Khaleda Zia, primeira mulher a chefiar o Executivo de Bangladesh, morre aos 80 anos
Khaleda Zia, que em 1991 se tornou a primeira mulher a ocupar o cargo de primeira‑ministra de Bangladesh e manteve durante décadas uma acirrada rivalidade política com Sheikh Hasina, morreu na manhã desta terça‑feira na capital, Daca. Ela tinha 80 anos, informou o Partido Nacionalista de Bangladesh (BNP).

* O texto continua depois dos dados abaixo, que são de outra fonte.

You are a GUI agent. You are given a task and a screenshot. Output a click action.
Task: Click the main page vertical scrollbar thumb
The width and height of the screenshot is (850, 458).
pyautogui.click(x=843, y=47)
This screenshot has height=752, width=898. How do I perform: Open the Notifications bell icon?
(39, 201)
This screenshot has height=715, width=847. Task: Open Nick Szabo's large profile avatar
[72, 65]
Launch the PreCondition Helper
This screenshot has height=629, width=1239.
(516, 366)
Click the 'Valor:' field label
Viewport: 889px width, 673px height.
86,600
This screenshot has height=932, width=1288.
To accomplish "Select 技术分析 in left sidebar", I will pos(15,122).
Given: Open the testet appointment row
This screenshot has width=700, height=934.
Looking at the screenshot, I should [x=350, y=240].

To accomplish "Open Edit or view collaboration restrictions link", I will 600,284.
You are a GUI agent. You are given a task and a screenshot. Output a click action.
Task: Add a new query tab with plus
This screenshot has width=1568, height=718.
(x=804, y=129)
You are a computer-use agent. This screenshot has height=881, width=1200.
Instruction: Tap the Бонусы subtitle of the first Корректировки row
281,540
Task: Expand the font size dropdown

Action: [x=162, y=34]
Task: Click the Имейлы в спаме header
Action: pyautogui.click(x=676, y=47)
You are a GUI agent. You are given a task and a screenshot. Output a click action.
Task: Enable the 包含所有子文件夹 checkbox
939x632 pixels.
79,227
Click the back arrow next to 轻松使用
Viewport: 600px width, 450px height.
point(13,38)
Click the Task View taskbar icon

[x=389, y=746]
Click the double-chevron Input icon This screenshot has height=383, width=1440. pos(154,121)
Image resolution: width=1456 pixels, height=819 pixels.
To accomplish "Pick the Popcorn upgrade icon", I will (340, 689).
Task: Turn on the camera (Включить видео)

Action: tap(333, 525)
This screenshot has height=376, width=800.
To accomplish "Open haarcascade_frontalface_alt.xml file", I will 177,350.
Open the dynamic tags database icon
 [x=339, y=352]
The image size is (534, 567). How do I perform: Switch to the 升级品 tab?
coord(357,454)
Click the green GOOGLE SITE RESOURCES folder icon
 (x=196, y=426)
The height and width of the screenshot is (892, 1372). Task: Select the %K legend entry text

Segundo comunicado do BNP, Khaleda Zia faleceu após longa enfermidade. Médicos que a acompanhavam relataram que a ex‑chefe do governo sofria de cirrose hepática avançada, artrite, diabetes e problemas cardíacos e pulmonares. No início de 2025, ela havia sido submetida a tratamento em Londres, onde permaneceu por cerca de quatro meses antes de regressar a Bangladesh.
Líder do principal partido de oposição de centro‑direita no país, Khaleda Zia comandou o BNP por décadas, mesmo tendo passado vários períodos fora do poder e sob regimes de prisão ou prisão domiciliar ao longo dos últimos anos. Seu setor político manteve amplo apoio popular e o BNP é apontado como favorito nas eleições parlamentares previstas para fevereiro. O filho de Khaleda, Tarique Rahman, presidente interino do partido e de 60 anos, retornou ao país na semana passada após quase 17 anos de autoexílio e é visto como potencial candidato a primeiro‑ministro.

A trajetória política de Khaleda está intimamente ligada à história recente de Bangladesh. Viúva do general e ex‑presidente Ziaur Rahman, assassinado em 1981, ela assumiu a liderança do BNP em 1984 e prometeu combater a pobreza e o atraso econômico. Em aliança inicial com Sheikh Hasina — filha do fundador do país —, participou do movimento popular que derrubou o regime militar de Hossain Mohammad Ershad em 1990. A partir dessa disputa emergiu a famosa “Batalha das Begums”, expressão que simbolizou a rivalidade prolongada entre as duas líderes.
Nas eleições de 1991, consideradas as primeiras livres do país, Khaleda obteve vitória sobre Hasina e instituiu a forma parlamentar de governo, transferindo amplos poderes ao cargo de primeiro‑ministro. Implementou políticas de abertura ao investimento estrangeiro e tornou o ensino fundamental obrigatório e gratuito. Perdeu para Hasina em 1996, mas retornou ao poder em 2001 com vitória expressiva. Seu segundo mandato enfrentou desafios, entre eles a ascensão de militantes islâmicos e denúncias de corrupção que marcaram o clima político da época.
O falecimento de Khaleda Zia ocorre em momento de intensa turbulência política no país: desde agosto de 2024, após uma revolta estudantil que provocou a destituição de Sheikh Hasina, Bangladesh é governado por um governo interino chefiado pelo laureado com o Nobel da Paz Muhammad Yunus. Em novembro, Hasina foi condenada à morte à revelia por sua repressão aos protestos estudantis, segundo decisões recentes.
Figura descrita por apoiadores como discreta, elegante e cautelosa nas palavras, Khaleda Zia deixa legado complexo, marcado por conquistas institucionais, alternâncias de poder e uma rivalidade que moldou a política bangladeshiana por mais de três décadas. As cerimônias fúnebres e comunicados oficiais sobre data de velório e sepultamento ainda não foram divulgados.